§ **STATED EXERCISE**: Rewrite the material from its first line through the line containing "Action: tap(705, 48)", swapping every "Where should I click to" for "Where do I click to" and leaving everything else untouched.

■ ■ ■ ■ ■ ■ ■

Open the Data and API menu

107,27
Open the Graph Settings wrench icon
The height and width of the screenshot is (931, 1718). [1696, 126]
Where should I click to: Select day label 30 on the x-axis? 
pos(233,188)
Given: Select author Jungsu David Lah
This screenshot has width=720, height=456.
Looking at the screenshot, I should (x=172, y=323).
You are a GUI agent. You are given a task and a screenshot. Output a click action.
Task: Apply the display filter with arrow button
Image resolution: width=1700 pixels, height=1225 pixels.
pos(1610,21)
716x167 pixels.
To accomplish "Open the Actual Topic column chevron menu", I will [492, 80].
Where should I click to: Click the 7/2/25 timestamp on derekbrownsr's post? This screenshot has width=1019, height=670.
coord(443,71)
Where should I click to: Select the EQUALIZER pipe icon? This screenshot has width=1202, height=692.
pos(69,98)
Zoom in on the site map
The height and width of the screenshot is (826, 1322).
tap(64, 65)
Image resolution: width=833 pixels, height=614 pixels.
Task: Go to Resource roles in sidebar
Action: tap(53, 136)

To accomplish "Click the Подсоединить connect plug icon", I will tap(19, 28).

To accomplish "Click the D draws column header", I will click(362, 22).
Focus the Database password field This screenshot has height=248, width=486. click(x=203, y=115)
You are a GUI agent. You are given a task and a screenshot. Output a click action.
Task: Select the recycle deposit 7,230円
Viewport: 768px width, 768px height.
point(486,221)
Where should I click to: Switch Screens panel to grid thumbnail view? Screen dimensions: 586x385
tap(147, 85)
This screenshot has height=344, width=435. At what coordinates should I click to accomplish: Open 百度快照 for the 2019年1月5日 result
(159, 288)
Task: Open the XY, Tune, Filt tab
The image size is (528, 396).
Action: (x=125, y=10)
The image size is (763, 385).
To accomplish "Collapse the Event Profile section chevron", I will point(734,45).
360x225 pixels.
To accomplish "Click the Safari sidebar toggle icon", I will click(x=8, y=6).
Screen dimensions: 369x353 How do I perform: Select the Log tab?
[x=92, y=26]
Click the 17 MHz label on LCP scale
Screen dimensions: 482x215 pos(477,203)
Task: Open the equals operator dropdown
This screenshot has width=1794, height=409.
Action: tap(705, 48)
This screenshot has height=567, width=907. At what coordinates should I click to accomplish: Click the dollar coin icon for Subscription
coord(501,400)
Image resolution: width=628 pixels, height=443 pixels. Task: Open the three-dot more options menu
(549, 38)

■ ■ ■ ■ ■ ■ ■

§ **SOLUTION TO THIS TASK**:
Open the Data and API menu

107,27
Open the Graph Settings wrench icon
The height and width of the screenshot is (931, 1718). [1696, 126]
Where do I click to: Select day label 30 on the x-axis? 
pos(233,188)
Given: Select author Jungsu David Lah
This screenshot has width=720, height=456.
Looking at the screenshot, I should (x=172, y=323).
You are a GUI agent. You are given a task and a screenshot. Output a click action.
Task: Apply the display filter with arrow button
Image resolution: width=1700 pixels, height=1225 pixels.
pos(1610,21)
716x167 pixels.
To accomplish "Open the Actual Topic column chevron menu", I will [492, 80].
Where do I click to: Click the 7/2/25 timestamp on derekbrownsr's post? This screenshot has width=1019, height=670.
coord(443,71)
Where do I click to: Select the EQUALIZER pipe icon? This screenshot has width=1202, height=692.
pos(69,98)
Zoom in on the site map
The height and width of the screenshot is (826, 1322).
tap(64, 65)
Image resolution: width=833 pixels, height=614 pixels.
Task: Go to Resource roles in sidebar
Action: tap(53, 136)

To accomplish "Click the Подсоединить connect plug icon", I will tap(19, 28).

To accomplish "Click the D draws column header", I will click(362, 22).
Focus the Database password field This screenshot has height=248, width=486. click(x=203, y=115)
You are a GUI agent. You are given a task and a screenshot. Output a click action.
Task: Select the recycle deposit 7,230円
Viewport: 768px width, 768px height.
point(486,221)
Where do I click to: Switch Screens panel to grid thumbnail view? Screen dimensions: 586x385
tap(147, 85)
This screenshot has height=344, width=435. At what coordinates should I click to accomplish: Open 百度快照 for the 2019年1月5日 result
(159, 288)
Task: Open the XY, Tune, Filt tab
The image size is (528, 396).
Action: (x=125, y=10)
The image size is (763, 385).
To accomplish "Collapse the Event Profile section chevron", I will point(734,45).
360x225 pixels.
To accomplish "Click the Safari sidebar toggle icon", I will click(x=8, y=6).
Screen dimensions: 369x353 How do I perform: Select the Log tab?
[x=92, y=26]
Click the 17 MHz label on LCP scale
Screen dimensions: 482x215 pos(477,203)
Task: Open the equals operator dropdown
This screenshot has width=1794, height=409.
Action: tap(705, 48)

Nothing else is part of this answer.